However, you have a point: classic "dancing bunnies" problem[1] is certainly
out there. Promise average user nice things, ask him to do some cryptic
actions, and he'll happily follow your instructions without really
understanding any consequences.

[1]: <http://en.wikipedia.org/wiki/Dancing_bunnies>

------
Loic
For the past five years, I have been paying parking in my city with my mobile
phone using a simple SMS without any transaction fee. A small city of 20000
inhabitants lost in the former East Germany.

I suppose 2011 is more the year where you will pay $5 for your Latte with your
mobile phone on the condition to have an account with an organization charging
you a percentage when loading your account, plus a small transaction fee and
doing the same to the shop using this system.

I am sarcastic, maybe the effect of going through a PCI DSS compliance
extortion scheme yesterday. Out of topic technical bonus point, the SSL
ciphers allowed for your server to be "compliant":
!EXPORT:!eNULL:!MEDIUM:!LOW:TLSv1:SSLv3.

------
zach
It's never going to be as entertaining as when your wallet becomes your mobile
phone:

<http://www.merlinmann.com/phoneguy/>

------
bherms
2011 may be a big year for changes in the way we bank, with BankSimple
releasing and this technology finally making its way to the US.
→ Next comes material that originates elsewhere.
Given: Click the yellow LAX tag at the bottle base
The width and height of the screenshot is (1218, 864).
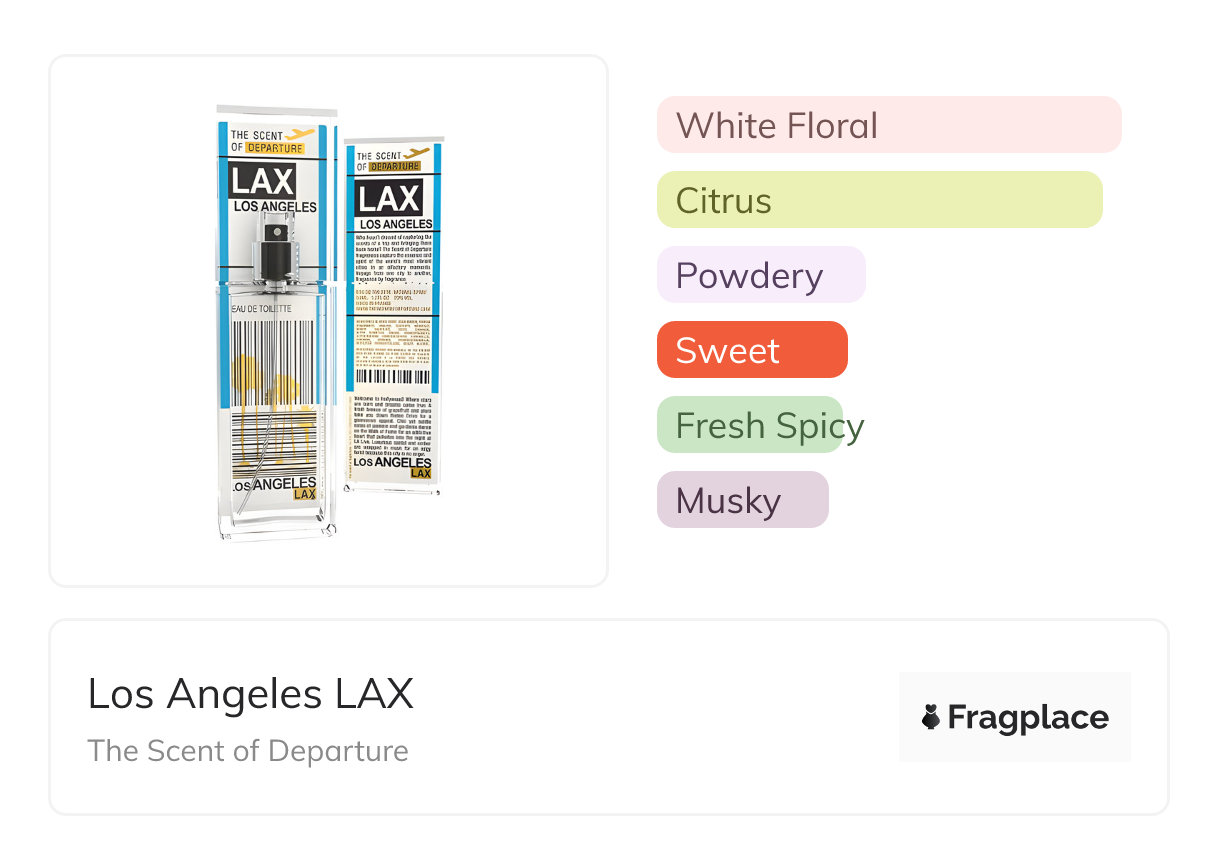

It's no secret that the banking industry is screwed up. It will be interesting
to follow how this industry changes as new startups and technologies are
applied to traditional banking models. Hopefully somehow I end up with more
money in the process :)

------
motters
My understanding of mobile phone security is that it's somewhere between
abysmal and non-existent.

------
zokier
Almost 10 years ago: <http://press.nokia.com/PR/200109/834842_5.html>

Is 2011 also the year of Linux on desktop?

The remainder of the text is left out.